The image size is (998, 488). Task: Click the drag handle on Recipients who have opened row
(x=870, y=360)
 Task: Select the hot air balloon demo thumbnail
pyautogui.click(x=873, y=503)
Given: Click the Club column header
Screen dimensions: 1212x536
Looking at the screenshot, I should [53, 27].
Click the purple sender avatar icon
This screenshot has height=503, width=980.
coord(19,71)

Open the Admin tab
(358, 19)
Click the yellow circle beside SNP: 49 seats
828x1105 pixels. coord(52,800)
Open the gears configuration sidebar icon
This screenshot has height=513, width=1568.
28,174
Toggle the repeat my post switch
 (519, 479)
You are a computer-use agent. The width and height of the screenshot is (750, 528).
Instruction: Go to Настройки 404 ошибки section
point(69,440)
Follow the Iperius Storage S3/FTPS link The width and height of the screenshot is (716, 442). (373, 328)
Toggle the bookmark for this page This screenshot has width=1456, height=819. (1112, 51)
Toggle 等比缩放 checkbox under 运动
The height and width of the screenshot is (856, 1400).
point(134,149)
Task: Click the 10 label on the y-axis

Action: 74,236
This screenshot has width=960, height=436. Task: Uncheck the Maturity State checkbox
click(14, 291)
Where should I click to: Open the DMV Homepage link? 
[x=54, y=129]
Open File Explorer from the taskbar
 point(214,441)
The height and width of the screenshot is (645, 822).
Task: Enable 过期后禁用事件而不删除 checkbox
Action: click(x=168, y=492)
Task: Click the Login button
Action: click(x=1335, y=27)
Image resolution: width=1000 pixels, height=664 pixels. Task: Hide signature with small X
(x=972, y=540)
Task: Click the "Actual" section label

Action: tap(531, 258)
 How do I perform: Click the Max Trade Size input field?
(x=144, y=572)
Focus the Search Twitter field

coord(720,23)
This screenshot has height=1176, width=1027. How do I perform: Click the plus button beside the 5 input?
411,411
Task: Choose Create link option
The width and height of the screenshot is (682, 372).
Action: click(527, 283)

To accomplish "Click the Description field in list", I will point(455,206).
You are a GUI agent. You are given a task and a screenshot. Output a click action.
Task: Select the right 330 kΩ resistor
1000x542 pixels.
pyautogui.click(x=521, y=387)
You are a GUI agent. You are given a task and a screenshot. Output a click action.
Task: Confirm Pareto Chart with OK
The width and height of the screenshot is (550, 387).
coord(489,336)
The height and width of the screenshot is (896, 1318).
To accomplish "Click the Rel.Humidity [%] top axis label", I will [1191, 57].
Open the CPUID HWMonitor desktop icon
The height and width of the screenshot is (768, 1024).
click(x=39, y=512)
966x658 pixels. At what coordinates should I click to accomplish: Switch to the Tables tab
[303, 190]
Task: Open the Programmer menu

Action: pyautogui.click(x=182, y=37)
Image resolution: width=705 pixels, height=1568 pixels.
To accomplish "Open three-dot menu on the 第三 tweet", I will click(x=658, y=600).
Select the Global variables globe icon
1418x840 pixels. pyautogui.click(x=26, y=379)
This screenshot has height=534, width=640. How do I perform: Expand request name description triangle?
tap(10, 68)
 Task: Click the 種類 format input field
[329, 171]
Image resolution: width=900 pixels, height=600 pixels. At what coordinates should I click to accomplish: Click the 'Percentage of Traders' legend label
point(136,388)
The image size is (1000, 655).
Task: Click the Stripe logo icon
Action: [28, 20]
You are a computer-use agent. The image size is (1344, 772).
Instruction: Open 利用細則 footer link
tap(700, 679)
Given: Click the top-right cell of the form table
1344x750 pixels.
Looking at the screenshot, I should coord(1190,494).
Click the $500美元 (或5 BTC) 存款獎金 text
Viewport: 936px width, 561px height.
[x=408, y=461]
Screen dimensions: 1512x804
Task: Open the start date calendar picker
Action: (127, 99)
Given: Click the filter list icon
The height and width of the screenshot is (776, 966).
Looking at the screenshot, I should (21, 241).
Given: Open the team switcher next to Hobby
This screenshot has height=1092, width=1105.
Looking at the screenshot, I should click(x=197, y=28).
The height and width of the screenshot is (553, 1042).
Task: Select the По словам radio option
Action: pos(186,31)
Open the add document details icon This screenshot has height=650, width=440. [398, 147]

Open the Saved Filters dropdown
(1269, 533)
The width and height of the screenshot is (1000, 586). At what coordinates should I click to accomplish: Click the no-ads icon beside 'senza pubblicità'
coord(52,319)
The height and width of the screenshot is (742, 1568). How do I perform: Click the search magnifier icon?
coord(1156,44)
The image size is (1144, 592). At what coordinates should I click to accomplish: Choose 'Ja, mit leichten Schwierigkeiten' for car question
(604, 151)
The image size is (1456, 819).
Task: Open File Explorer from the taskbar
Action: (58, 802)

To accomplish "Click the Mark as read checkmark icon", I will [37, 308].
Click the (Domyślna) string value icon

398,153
• • • • •
Instrução
Reescreva, por favor, todos os dados acima, trocando "Toggle" por "Switch" e mantendo todo o resto sem alteração.

Resposta do exercício
The image size is (998, 488). Task: Click the drag handle on Recipients who have opened row
(x=870, y=360)
 Task: Select the hot air balloon demo thumbnail
pyautogui.click(x=873, y=503)
Given: Click the Club column header
Screen dimensions: 1212x536
Looking at the screenshot, I should [53, 27].
Click the purple sender avatar icon
This screenshot has height=503, width=980.
coord(19,71)

Open the Admin tab
(358, 19)
Click the yellow circle beside SNP: 49 seats
828x1105 pixels. coord(52,800)
Open the gears configuration sidebar icon
This screenshot has height=513, width=1568.
28,174
Switch the repeat my post switch
 (519, 479)
You are a computer-use agent. The width and height of the screenshot is (750, 528).
Instruction: Go to Настройки 404 ошибки section
point(69,440)
Follow the Iperius Storage S3/FTPS link The width and height of the screenshot is (716, 442). (373, 328)
Switch the bookmark for this page This screenshot has width=1456, height=819. (1112, 51)
Switch 等比缩放 checkbox under 运动
The height and width of the screenshot is (856, 1400).
point(134,149)
Task: Click the 10 label on the y-axis

Action: 74,236
This screenshot has width=960, height=436. Task: Uncheck the Maturity State checkbox
click(14, 291)
Where should I click to: Open the DMV Homepage link? 
[x=54, y=129]
Open File Explorer from the taskbar
 point(214,441)
The height and width of the screenshot is (645, 822).
Task: Enable 过期后禁用事件而不删除 checkbox
Action: click(x=168, y=492)
Task: Click the Login button
Action: click(x=1335, y=27)
Image resolution: width=1000 pixels, height=664 pixels. Task: Hide signature with small X
(x=972, y=540)
Task: Click the "Actual" section label

Action: tap(531, 258)
 How do I perform: Click the Max Trade Size input field?
(x=144, y=572)
Focus the Search Twitter field

coord(720,23)
This screenshot has height=1176, width=1027. How do I perform: Click the plus button beside the 5 input?
411,411
Task: Choose Create link option
The width and height of the screenshot is (682, 372).
Action: click(527, 283)

To accomplish "Click the Description field in list", I will point(455,206).
You are a GUI agent. You are given a task and a screenshot. Output a click action.
Task: Select the right 330 kΩ resistor
1000x542 pixels.
pyautogui.click(x=521, y=387)
You are a GUI agent. You are given a task and a screenshot. Output a click action.
Task: Confirm Pareto Chart with OK
The width and height of the screenshot is (550, 387).
coord(489,336)
The height and width of the screenshot is (896, 1318).
To accomplish "Click the Rel.Humidity [%] top axis label", I will [1191, 57].
Open the CPUID HWMonitor desktop icon
The height and width of the screenshot is (768, 1024).
click(x=39, y=512)
966x658 pixels. At what coordinates should I click to accomplish: Switch to the Tables tab
[303, 190]
Task: Open the Programmer menu

Action: pyautogui.click(x=182, y=37)
Image resolution: width=705 pixels, height=1568 pixels.
To accomplish "Open three-dot menu on the 第三 tweet", I will click(x=658, y=600).
Select the Global variables globe icon
1418x840 pixels. pyautogui.click(x=26, y=379)
This screenshot has height=534, width=640. How do I perform: Expand request name description triangle?
tap(10, 68)
 Task: Click the 種類 format input field
[329, 171]
Image resolution: width=900 pixels, height=600 pixels. At what coordinates should I click to accomplish: Click the 'Percentage of Traders' legend label
point(136,388)
The image size is (1000, 655).
Task: Click the Stripe logo icon
Action: [28, 20]
You are a computer-use agent. The image size is (1344, 772).
Instruction: Open 利用細則 footer link
tap(700, 679)
Given: Click the top-right cell of the form table
1344x750 pixels.
Looking at the screenshot, I should coord(1190,494).
Click the $500美元 (或5 BTC) 存款獎金 text
Viewport: 936px width, 561px height.
[x=408, y=461]
Screen dimensions: 1512x804
Task: Open the start date calendar picker
Action: (127, 99)
Given: Click the filter list icon
The height and width of the screenshot is (776, 966).
Looking at the screenshot, I should (21, 241).
Given: Open the team switcher next to Hobby
This screenshot has height=1092, width=1105.
Looking at the screenshot, I should click(x=197, y=28).
The height and width of the screenshot is (553, 1042).
Task: Select the По словам radio option
Action: pos(186,31)
Open the add document details icon This screenshot has height=650, width=440. [398, 147]

Open the Saved Filters dropdown
(1269, 533)
The width and height of the screenshot is (1000, 586). At what coordinates should I click to accomplish: Click the no-ads icon beside 'senza pubblicità'
coord(52,319)
The height and width of the screenshot is (742, 1568). How do I perform: Click the search magnifier icon?
coord(1156,44)
The image size is (1144, 592). At what coordinates should I click to accomplish: Choose 'Ja, mit leichten Schwierigkeiten' for car question
(604, 151)
The image size is (1456, 819).
Task: Open File Explorer from the taskbar
Action: (58, 802)

To accomplish "Click the Mark as read checkmark icon", I will [37, 308].
Click the (Domyślna) string value icon

398,153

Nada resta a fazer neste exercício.